So much stuff but so sad at the same time!
Wish I lived clsoer to there. NEVER any VW's out here really in comparison.


----------



## junior617524 (Jun 22, 2006)

*Re: Went to a Volkswagen junkyard Saturday.... (GTi Angel)*

hey i got family there what would you like to be picked up. oh yeah and gti angel this is alternative audio.


----------



## Spa_driver (Jul 31, 2005)

*Re: Went to a Volkswagen junkyard Saturday.... (bhb399mm)*

Am I the only one who thinks this all needs to be housed in a barn?


----------



## BillLeBob (Aug 10, 2004)

*Re: Went to a Volkswagen junkyard Saturday.... (Spa_driver)*

This is my dream business. Thats right, my dream is to own a junkyard.


----------



## 71DubBugBug (Dec 3, 2006)

a dream come true.


----------



## RnB_BTS (Feb 4, 2004)

####################

#### COMPLETE THE FOLLOWING
**A.** Please list every username that appears in a "##" header line of the Volkswagen junkyard thread.
**B.** Carry on the Volkswagen junkyard thread from the point where it stops.

#### DATASET EXTRACT
####################

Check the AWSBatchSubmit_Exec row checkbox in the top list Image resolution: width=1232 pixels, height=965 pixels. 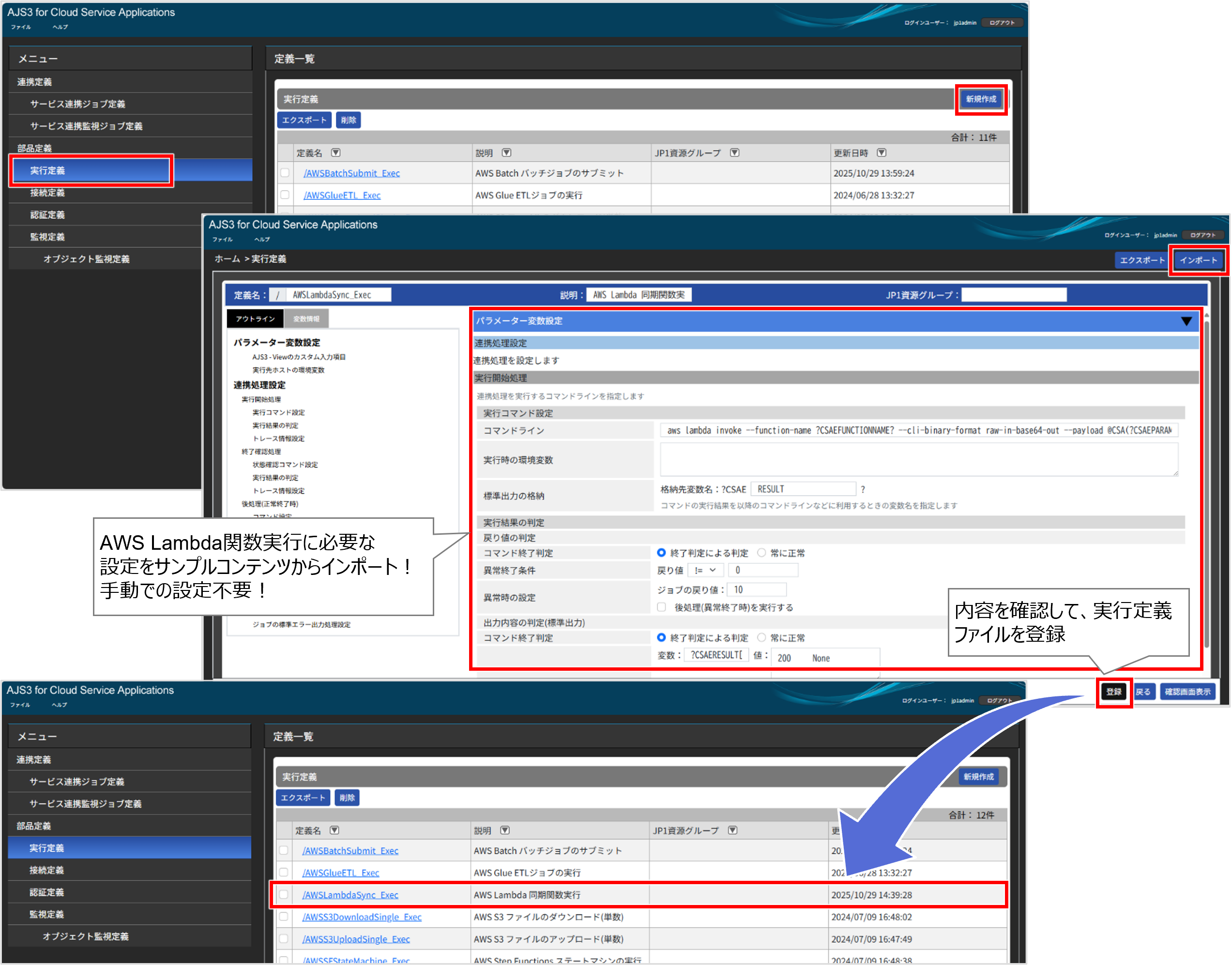click(x=285, y=173)
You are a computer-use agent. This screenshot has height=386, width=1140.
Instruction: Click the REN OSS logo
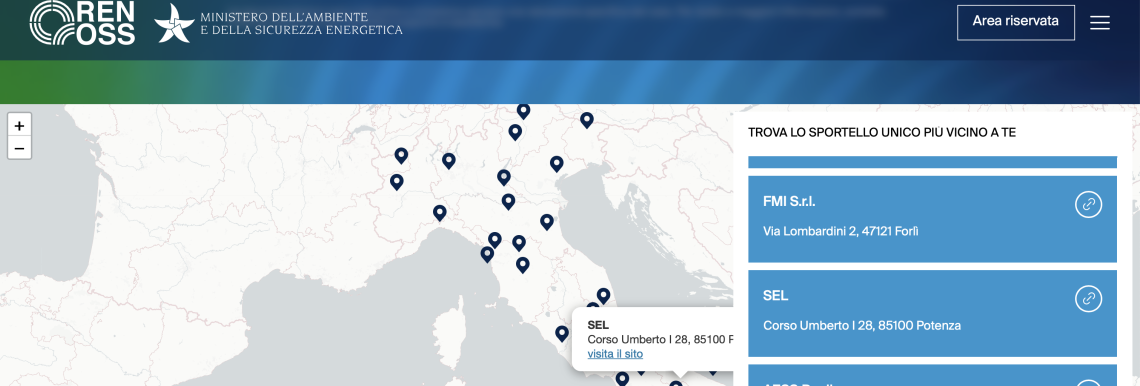pos(82,23)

####################

#### RESULTS FOR EACH TASK
**A.** junior617524, Spa_driver, BillLeBob, 71DubBugBug, RnB_BTS

**B.**
*Re: (71DubBugBug)*

yea Austin VeeDub has a lot of sh*t...but as stated above, their prices are pretty nasty too. Repeat customers definitely get the hookup though http://****************.com/smile/emthup.gif There is another place about 45min north of there too for mk1 and mk2 stuff called Bug Acres aswell..maybe I will snap some pics out there and show that Texas has some heavenly junkyards


----------



## janjan (Jul 26, 2006)

*Re: (RnB_BTS)*

i want to live there

ooooooooooooooooooooooooooooooooooooooooooooooo page 2


----------



## Clean PG (May 9, 2005)

thats absolutely no way i could go there. id walk out with an empty wallet and id prob buy multiple parts of the same stuff just to experiment with, heh. crazy place tho :thumbup


----------



## mike in SC (Apr 29, 2004)

Wow , what a place. 
Seeing newer, A4 Jettas in the weeds is strange. 
I always see rotten bugs, rabbits, et al.
I'd go broke if I were there.


----------



## nicoli (Feb 21, 2003)

*Re: (mike in SC)*

I will be going there the next time I'm in Austin! I hope there are more mkvs, because I still need a new (well unbroken) sat radio antenna.


----------



## mk2 16v turbo (Apr 2, 2006)

what's their fone number? do they have a website?


----------



## RnB_BTS (Feb 4, 2004)

*Re: (mk2 16v turbo)*

austinveedub.com
800-282-3119


----------



## mk2 16v turbo (Apr 2, 2006)

thanks!!


----------



## Half Pint (Jun 19, 2002)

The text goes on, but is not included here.